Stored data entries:
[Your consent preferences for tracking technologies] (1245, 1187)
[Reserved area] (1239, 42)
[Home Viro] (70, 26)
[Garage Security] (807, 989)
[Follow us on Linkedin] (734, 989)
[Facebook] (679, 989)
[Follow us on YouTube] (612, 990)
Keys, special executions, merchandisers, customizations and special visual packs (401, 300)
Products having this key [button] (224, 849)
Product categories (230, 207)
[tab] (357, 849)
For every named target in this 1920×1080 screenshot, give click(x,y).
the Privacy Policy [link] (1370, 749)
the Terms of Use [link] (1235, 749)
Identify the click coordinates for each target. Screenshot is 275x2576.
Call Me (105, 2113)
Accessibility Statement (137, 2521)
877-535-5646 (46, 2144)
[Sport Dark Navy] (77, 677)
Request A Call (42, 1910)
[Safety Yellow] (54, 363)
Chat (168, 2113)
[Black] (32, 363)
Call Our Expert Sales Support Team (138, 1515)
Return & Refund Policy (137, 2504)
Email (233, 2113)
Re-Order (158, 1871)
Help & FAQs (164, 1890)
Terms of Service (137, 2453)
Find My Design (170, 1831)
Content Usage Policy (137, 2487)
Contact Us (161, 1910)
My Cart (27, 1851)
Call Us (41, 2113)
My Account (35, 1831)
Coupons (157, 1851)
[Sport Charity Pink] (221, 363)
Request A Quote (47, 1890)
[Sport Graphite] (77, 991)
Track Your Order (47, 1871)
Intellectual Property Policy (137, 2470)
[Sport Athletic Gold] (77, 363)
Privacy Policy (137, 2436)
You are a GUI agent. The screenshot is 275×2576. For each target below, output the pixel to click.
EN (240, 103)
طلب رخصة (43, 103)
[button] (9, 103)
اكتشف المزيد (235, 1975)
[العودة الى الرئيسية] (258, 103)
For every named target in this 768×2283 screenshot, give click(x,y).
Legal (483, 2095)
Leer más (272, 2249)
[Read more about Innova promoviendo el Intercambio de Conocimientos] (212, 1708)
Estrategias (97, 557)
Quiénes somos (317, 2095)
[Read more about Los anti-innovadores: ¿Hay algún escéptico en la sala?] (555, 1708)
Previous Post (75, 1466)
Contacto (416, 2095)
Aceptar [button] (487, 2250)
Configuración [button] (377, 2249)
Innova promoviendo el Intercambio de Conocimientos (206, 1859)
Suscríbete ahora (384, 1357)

Problem requirements: Lines with the word "Intercambio" in the data need counting; report the count alone.

Task result: 2